As fotografias que Vivian Maier tirou ao longo de décadas são tão misteriosas quanto a sua própria vida. O seu nome não aparece nos livros (ou não aparecia até há cerca de 15 anos) e o corpo de trabalho que deixou nunca tinha sido incluído na história da arte. E, no entanto, é agora considerada um dos maiores nomes da fotografia do século XX, com imagens maioritariamente a preto e branco que documentam um certo quotidiano da América — cruzamento entre street photography (fotografia de rua) e documentalismo francês.

A enigmática Vivian Maier nasceu em Nova Iorque em 1926, trabalhou como ama em casas de famílias abastadas de Chicago e quase ninguém sabia que era fotógrafa. Sozinha e sem família, vem a morrer num lar em 2009, aos 83 anos. Mas já desde 2007 que o seu nome começava a tornar-se lendário.

É por isso com redobrado interesse que se espera a abertura em Cascais da retrospetiva Vivian Maier: Street Photography, que pode ser vista a partir de terça-feira, dia 6, no Centro Cultural de Cascais.
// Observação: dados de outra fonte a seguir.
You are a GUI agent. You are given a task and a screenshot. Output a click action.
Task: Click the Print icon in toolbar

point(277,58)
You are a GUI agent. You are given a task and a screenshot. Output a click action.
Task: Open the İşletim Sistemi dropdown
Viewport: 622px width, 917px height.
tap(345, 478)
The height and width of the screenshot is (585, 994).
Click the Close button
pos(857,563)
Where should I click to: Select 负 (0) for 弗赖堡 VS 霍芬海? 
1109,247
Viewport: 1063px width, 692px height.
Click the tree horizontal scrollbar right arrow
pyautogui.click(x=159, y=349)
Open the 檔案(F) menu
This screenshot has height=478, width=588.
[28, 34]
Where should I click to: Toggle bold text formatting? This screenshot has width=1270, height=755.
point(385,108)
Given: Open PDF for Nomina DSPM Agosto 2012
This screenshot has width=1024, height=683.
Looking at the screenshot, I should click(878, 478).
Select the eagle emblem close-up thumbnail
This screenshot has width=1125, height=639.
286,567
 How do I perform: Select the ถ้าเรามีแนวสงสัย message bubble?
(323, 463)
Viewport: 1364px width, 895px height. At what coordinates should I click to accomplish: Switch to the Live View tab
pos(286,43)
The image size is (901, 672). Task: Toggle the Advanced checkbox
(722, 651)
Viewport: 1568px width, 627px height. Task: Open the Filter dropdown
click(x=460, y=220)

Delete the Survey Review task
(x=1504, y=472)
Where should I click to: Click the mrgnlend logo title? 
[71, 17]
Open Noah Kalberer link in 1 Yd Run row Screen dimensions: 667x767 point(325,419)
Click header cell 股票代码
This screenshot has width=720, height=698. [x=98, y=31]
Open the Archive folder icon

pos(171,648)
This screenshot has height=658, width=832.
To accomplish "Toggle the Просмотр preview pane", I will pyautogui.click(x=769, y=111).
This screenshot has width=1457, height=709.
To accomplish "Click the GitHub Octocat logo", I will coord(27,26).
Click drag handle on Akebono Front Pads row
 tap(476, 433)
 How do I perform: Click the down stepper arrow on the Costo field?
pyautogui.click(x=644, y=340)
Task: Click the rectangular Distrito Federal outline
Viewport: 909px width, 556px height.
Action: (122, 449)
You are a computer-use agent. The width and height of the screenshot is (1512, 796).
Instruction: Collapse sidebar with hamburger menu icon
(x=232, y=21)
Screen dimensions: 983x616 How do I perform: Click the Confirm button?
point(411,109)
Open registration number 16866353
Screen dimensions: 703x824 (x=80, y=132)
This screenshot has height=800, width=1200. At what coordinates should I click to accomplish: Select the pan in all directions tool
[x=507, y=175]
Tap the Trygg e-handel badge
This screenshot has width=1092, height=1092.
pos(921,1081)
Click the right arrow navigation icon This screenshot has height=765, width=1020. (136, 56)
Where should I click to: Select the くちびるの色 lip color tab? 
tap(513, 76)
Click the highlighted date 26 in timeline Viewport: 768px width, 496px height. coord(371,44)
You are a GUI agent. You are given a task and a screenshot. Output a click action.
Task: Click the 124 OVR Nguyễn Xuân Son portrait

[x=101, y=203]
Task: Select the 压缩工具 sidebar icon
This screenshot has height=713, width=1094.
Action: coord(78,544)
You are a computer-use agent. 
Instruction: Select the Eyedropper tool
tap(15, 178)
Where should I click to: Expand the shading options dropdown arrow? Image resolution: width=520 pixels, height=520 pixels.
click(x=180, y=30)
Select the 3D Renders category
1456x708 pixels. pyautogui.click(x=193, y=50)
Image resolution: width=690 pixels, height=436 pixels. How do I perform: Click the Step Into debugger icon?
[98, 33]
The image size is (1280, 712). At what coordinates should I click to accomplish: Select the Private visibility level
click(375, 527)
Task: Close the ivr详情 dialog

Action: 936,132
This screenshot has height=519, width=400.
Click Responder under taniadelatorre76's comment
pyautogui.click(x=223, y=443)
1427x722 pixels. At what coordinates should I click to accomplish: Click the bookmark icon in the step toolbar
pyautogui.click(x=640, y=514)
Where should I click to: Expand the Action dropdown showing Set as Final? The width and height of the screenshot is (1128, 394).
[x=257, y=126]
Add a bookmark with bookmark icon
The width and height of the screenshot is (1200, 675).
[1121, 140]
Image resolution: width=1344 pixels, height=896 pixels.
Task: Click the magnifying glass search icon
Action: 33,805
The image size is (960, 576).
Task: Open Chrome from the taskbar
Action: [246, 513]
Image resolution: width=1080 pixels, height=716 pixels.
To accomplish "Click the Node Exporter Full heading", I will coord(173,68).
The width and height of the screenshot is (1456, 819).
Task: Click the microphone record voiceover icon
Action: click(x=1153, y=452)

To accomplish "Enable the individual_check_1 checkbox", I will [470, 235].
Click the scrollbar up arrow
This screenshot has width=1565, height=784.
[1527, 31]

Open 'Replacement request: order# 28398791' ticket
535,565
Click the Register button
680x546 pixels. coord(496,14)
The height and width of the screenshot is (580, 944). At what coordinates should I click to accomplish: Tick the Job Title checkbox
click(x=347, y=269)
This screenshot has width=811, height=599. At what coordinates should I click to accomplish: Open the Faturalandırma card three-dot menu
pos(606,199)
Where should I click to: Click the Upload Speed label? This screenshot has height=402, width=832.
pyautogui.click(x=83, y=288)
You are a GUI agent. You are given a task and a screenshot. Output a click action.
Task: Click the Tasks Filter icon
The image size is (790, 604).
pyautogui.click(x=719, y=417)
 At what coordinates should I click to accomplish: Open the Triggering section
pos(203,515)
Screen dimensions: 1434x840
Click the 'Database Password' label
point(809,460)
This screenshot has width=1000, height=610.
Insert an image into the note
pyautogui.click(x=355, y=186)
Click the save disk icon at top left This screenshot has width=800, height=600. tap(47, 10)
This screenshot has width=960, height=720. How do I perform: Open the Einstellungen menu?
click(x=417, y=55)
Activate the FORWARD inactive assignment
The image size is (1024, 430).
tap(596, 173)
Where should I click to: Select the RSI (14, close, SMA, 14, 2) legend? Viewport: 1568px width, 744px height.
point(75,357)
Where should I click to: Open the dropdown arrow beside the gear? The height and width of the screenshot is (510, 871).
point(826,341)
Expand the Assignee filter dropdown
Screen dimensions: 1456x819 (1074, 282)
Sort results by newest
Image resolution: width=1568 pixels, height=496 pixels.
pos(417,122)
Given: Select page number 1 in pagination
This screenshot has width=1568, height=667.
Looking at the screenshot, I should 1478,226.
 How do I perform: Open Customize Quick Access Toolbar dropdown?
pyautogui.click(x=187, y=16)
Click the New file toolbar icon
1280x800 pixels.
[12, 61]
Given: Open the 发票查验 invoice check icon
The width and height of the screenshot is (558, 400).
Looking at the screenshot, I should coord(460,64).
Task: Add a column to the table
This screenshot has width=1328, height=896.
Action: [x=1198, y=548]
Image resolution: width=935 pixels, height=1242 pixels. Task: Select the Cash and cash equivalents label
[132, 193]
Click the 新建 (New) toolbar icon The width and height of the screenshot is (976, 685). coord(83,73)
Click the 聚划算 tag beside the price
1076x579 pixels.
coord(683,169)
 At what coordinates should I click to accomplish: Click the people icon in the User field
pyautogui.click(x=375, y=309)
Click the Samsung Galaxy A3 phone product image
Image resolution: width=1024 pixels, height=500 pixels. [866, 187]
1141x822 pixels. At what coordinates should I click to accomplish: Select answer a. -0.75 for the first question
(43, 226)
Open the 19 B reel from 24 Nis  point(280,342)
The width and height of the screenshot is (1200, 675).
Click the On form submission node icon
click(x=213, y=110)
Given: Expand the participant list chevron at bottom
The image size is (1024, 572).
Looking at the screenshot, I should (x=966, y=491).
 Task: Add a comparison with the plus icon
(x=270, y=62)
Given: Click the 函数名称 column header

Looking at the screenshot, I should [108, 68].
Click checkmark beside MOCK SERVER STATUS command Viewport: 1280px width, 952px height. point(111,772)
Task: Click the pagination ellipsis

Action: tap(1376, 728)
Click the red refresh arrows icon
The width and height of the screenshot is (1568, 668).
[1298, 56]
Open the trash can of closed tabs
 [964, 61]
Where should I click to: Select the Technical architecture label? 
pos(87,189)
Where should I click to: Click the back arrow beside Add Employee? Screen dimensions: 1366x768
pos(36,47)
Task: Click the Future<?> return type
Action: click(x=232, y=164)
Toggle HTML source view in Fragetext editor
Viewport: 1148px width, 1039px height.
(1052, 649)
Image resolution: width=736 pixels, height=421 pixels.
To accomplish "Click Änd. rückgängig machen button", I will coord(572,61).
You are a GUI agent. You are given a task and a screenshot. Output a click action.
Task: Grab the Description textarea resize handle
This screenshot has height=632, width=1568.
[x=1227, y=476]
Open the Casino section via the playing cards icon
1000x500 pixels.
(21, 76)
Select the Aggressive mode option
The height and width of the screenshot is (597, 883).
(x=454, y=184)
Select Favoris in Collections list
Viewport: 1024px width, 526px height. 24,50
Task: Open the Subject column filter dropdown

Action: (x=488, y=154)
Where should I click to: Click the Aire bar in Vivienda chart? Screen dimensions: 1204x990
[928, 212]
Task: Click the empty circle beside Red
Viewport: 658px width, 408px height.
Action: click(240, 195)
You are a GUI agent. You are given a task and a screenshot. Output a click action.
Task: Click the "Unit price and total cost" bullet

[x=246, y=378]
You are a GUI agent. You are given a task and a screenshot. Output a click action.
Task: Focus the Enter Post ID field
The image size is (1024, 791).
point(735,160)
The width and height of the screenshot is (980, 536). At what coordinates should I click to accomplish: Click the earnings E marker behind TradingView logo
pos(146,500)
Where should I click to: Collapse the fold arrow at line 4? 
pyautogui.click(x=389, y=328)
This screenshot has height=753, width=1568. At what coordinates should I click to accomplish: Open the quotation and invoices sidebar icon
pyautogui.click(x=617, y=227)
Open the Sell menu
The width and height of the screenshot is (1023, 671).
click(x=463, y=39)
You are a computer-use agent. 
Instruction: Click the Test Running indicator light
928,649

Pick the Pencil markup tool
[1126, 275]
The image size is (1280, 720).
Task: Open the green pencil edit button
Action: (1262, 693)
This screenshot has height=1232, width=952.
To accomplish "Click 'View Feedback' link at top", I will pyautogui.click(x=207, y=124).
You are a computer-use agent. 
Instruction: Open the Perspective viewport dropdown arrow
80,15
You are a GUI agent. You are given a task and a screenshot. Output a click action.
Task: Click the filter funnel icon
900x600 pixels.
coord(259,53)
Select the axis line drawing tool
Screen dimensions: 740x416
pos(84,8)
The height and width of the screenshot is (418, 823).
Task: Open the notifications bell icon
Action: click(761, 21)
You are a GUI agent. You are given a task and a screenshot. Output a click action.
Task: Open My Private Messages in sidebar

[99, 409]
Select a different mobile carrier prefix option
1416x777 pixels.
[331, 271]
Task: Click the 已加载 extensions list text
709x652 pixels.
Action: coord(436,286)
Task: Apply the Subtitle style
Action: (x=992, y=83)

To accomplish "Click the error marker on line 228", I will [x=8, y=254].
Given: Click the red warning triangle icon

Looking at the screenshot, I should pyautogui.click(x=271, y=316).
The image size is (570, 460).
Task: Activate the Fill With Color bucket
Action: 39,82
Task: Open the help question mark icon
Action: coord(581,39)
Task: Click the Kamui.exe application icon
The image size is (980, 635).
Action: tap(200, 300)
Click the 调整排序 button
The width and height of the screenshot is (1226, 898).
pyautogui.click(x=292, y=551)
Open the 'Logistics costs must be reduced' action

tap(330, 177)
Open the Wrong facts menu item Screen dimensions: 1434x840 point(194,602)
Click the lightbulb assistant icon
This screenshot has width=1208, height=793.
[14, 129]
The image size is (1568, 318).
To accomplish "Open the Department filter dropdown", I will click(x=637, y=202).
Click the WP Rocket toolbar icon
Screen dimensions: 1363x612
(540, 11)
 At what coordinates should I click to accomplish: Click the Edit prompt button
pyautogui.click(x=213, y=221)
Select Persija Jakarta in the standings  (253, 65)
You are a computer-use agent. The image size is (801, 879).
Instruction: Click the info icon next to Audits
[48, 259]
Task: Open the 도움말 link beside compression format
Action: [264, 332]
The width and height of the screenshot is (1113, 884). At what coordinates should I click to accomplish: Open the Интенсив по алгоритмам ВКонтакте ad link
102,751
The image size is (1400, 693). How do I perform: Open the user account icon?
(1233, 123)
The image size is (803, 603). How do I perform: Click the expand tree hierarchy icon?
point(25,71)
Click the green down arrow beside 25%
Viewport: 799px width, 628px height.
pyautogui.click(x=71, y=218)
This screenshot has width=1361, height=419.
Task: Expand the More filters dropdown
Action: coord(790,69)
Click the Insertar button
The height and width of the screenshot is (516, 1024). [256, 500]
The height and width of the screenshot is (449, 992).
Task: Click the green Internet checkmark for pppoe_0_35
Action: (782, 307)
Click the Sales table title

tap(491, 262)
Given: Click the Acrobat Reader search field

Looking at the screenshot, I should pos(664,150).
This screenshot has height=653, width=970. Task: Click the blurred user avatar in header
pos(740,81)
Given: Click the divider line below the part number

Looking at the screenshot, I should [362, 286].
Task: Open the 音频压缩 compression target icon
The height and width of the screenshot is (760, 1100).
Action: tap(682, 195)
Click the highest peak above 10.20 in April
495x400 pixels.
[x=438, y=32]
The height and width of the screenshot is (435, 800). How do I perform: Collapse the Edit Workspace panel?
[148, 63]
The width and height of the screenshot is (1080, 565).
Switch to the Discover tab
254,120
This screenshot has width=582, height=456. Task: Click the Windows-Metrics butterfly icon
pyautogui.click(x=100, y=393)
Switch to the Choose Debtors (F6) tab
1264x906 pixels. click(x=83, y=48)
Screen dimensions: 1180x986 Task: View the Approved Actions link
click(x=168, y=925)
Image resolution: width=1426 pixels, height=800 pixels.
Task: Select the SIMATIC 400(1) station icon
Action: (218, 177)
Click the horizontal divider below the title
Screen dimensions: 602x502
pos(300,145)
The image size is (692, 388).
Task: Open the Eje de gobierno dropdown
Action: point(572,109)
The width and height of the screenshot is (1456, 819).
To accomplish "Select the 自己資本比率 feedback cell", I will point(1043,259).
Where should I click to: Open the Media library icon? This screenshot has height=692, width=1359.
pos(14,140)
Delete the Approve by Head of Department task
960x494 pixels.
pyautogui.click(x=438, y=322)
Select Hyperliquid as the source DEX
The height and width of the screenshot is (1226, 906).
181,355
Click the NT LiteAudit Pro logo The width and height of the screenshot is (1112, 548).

A organização é da Fundação D. Luís I e da Câmara de Cascais, no âmbito da programação “Bairro dos Museus”. Fica até 18 de maio, Dia Internacional dos Museus.

São 135 trabalhos — fotografias e filmes em formato Super 8 — que nos mostram os subúrbios dos EUA ao longo de quase toda a segunda metade do século XX. A curadoria é de Anne Morin e da diChroma Photography, produtora madrilena de projetos culturais. Desde 2013 a mostra já passou por várias cidades espanholas, também por Roma, Berlim, Taiwan, etc. A abertura em Cascais esteve anunciada para 16 de janeiro, mas foi adiada perante o início do segundo confinamento.